= What is expected =
Take the entries that follow and return only the lines from the one with "Amazonnavigation (279, 326)" through the final line, leaving every picture behind.

(Screenshot grounding data)
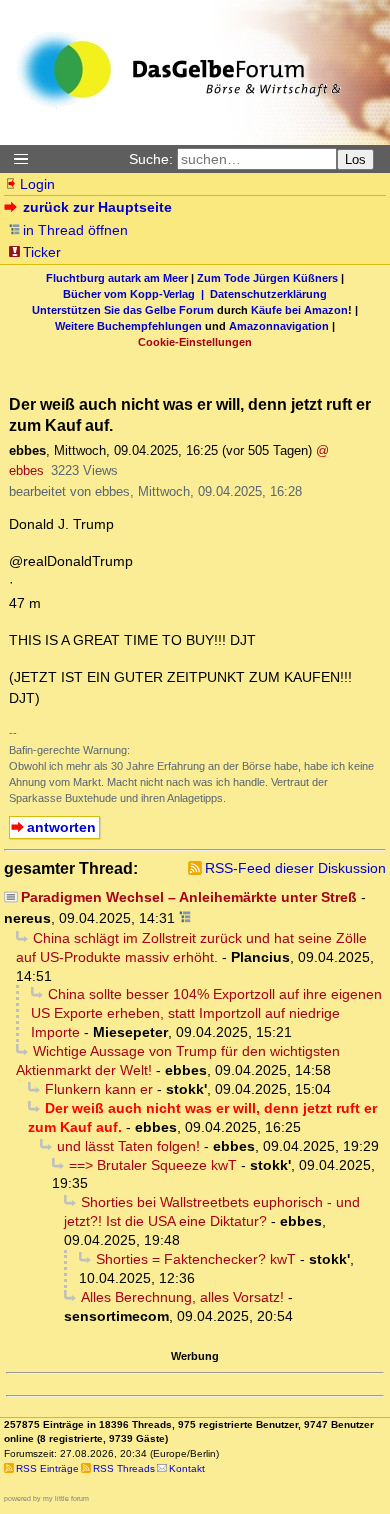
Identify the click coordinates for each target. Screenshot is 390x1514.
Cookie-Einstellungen (195, 342)
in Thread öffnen (75, 230)
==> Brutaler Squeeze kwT (153, 1165)
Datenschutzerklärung (268, 294)
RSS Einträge (47, 1468)
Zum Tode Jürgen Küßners (267, 278)
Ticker (42, 252)
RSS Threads (124, 1468)
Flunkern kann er (99, 1089)
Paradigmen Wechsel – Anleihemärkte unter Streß (189, 897)
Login (37, 184)
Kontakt (187, 1468)
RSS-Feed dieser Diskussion (295, 868)
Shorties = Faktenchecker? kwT (196, 1259)
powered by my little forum (46, 1498)
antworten (61, 827)
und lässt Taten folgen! (128, 1146)
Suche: (151, 159)
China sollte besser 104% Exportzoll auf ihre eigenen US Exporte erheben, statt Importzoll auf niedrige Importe (206, 1013)
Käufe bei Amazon (299, 310)
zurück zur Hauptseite (97, 207)
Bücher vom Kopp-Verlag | (136, 294)
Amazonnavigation (279, 326)
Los (355, 159)
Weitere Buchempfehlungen (128, 326)
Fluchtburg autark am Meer (117, 278)
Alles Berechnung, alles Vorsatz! (182, 1297)
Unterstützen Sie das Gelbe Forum (123, 310)
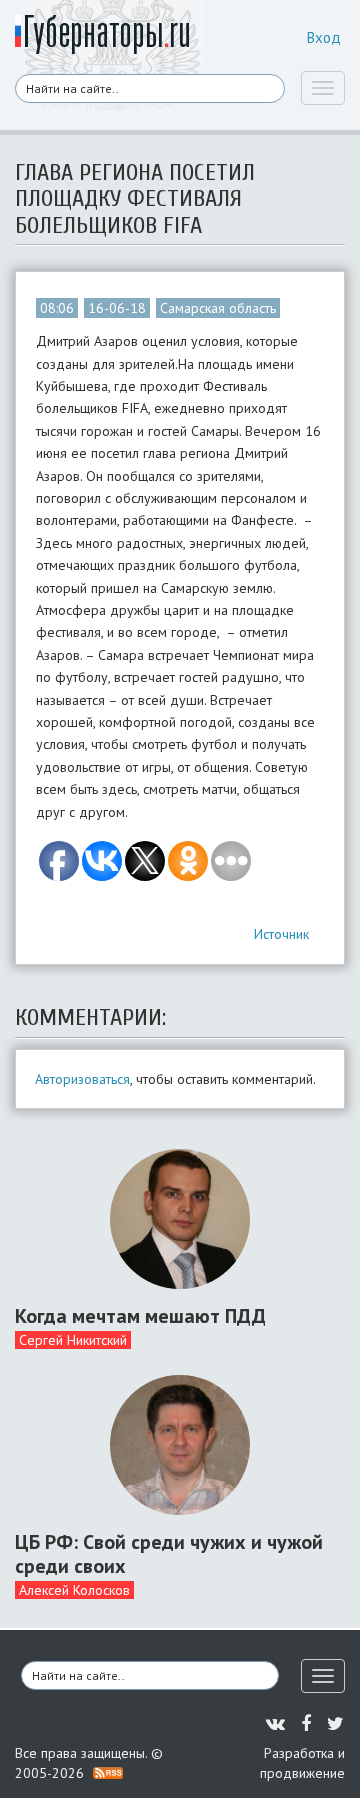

= Written solution =
Amazonnavigation (279, 326)
Los (355, 159)
Weitere Buchempfehlungen (128, 326)
Fluchtburg autark am Meer (117, 278)
Alles Berechnung, alles Vorsatz! (182, 1297)
Unterstützen Sie das Gelbe Forum (123, 310)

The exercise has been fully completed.